生まれたときからずっと、自分はこうなのだから。
「心の中に答えがない人間は、厄介」
「それは、ぼくのこと?」
「ええ」
「答えは――心の外になら、あるのか?」
「あるわ。あなたの中身も、きっとね」
彼女がそう言うのなら、そうなのだろう。
 でも、自分が中身を取り戻したら、あゆみは消えてしまう。自分は、一人きりになってしまう。今更、妹には会えない。

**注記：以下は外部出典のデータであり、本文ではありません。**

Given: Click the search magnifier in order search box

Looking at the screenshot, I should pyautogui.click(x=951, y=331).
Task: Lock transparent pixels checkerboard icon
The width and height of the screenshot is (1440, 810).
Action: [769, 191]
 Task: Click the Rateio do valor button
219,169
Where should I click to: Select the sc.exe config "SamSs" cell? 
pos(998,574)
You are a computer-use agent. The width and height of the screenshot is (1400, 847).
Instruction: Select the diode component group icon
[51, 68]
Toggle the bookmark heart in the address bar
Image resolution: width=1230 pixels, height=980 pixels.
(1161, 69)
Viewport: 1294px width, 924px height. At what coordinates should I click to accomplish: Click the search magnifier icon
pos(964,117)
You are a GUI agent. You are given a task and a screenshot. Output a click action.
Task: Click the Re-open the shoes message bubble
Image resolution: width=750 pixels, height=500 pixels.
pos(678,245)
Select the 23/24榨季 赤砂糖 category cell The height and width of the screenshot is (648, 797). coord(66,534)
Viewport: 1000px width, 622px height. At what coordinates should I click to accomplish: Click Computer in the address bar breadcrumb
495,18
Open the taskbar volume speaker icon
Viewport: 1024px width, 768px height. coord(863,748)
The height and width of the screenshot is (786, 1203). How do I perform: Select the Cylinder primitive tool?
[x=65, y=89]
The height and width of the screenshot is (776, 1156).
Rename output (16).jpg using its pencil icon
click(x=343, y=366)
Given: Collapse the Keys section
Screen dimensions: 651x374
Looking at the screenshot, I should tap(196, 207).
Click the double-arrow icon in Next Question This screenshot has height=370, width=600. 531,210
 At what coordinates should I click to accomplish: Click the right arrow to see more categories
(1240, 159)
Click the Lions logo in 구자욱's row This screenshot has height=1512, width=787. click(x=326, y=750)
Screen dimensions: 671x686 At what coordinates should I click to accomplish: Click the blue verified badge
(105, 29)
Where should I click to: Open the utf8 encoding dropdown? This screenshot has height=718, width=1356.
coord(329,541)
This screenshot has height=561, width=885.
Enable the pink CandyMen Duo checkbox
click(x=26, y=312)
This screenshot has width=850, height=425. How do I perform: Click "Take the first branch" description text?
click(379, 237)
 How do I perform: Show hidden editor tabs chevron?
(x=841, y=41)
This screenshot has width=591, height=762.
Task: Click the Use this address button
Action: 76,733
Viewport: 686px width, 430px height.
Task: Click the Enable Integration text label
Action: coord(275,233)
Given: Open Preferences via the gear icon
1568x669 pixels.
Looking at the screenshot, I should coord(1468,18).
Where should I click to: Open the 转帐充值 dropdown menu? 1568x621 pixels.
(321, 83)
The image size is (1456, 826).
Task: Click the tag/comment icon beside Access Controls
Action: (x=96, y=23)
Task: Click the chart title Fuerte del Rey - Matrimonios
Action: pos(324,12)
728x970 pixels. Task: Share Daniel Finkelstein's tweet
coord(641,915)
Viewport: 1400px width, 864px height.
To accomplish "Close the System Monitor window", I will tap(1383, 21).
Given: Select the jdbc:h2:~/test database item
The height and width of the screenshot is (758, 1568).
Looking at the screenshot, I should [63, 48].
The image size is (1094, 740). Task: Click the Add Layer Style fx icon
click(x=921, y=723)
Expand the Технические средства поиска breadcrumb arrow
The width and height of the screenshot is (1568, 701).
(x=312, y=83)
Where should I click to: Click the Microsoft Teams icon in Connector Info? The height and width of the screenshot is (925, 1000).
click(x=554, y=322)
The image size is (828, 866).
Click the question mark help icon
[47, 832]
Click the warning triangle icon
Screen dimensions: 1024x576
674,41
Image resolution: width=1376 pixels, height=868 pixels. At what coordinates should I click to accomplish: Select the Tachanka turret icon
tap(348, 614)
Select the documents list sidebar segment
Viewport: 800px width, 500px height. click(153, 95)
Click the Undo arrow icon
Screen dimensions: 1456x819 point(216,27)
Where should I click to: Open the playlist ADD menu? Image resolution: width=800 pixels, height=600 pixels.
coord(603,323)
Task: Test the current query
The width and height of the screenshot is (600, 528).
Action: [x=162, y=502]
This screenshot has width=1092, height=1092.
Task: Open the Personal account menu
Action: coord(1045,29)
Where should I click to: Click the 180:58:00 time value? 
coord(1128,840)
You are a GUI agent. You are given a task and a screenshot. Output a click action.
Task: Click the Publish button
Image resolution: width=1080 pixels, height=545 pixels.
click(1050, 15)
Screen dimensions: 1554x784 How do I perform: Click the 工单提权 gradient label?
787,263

「あなたを幸せにする。そんなの、簡単なことだと思っていたのに」
「たぶん、世界で一番難しいことだよ」
あゆみが嘆いた声に対して、碧梧は冷静にそう答えた。
 このままだと、彼女も抜け殻になってしまう。そんな気がした。もしかすると自分はそれを望んでいるのかもしれない。あゆみも、自分と同じになってしまえばいい。そして、自分と一緒にいればいい。彼女は言わなくてもすべて理解してくれるから、心地が良い。いつまでだって、ここにいればいいんだ。
「あなたは、勝手ね」
ああ、そうだね――と抜け殻の碧梧は言う。
あゆみは何も言わずに肩をすくめ、碧梧は何も言わずに笑った。



100316



幸せになることができない二人のジレンマ。
しかし、これはこれで幸せそうかも。